- Exercise description
First find the line with "Where should I click to: Open" in the entries below, then set down exactly every line through the line with "Task: Click the Open file folder icon", that line included.

- Extracted material
___

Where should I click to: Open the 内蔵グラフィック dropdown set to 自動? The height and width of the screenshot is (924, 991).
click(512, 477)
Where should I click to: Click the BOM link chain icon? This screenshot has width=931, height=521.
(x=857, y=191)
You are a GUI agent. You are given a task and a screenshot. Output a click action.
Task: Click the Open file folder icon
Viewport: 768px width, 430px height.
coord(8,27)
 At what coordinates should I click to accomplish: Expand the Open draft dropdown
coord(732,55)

___

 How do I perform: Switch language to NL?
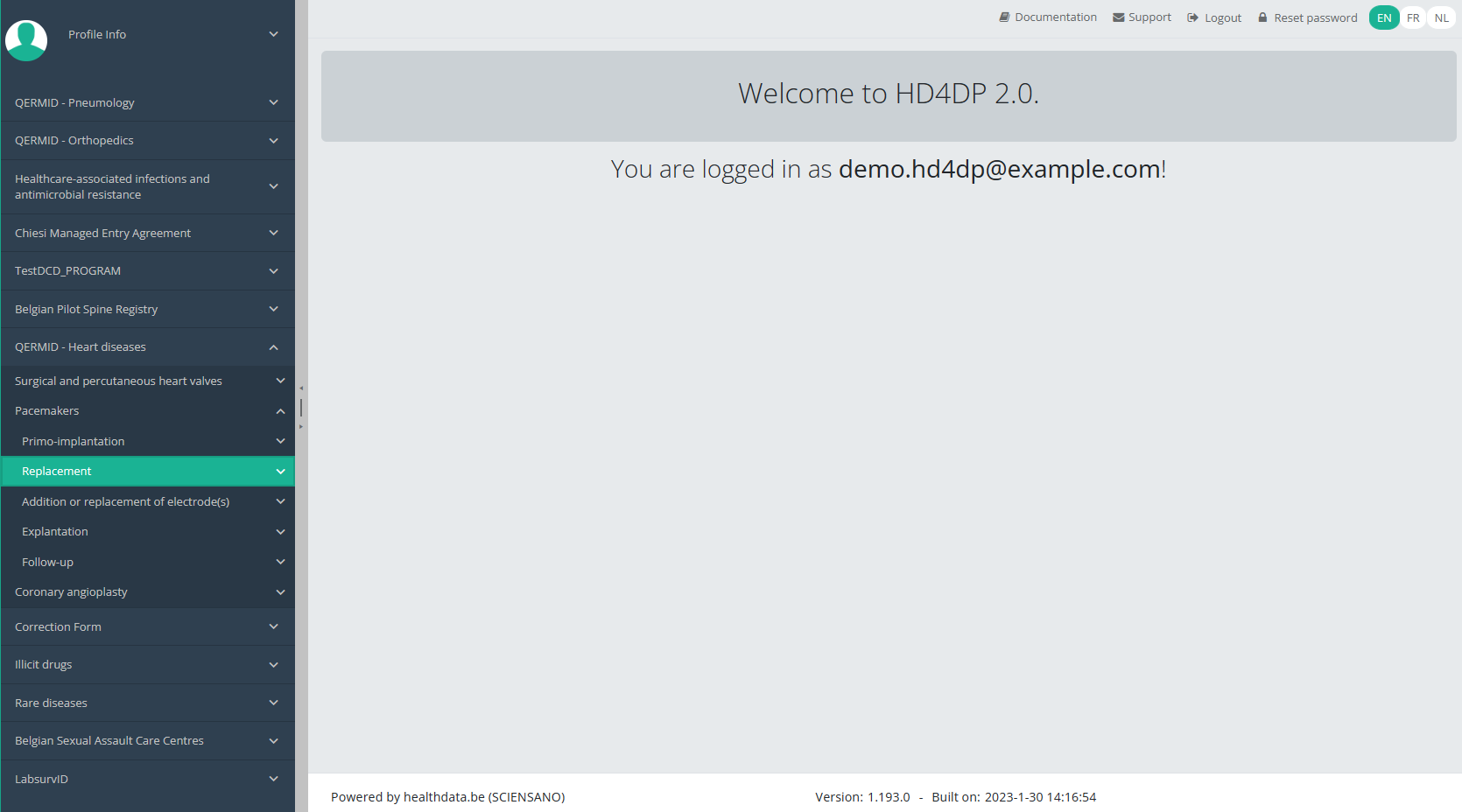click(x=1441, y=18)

___

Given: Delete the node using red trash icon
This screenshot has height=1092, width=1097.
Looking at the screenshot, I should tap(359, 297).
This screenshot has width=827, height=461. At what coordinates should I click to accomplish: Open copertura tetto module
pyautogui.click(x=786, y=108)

___

- Expected answer
Where should I click to: Open the 内蔵グラフィック dropdown set to 自動? The height and width of the screenshot is (924, 991).
click(512, 477)
Where should I click to: Click the BOM link chain icon? This screenshot has width=931, height=521.
(x=857, y=191)
You are a GUI agent. You are given a task and a screenshot. Output a click action.
Task: Click the Open file folder icon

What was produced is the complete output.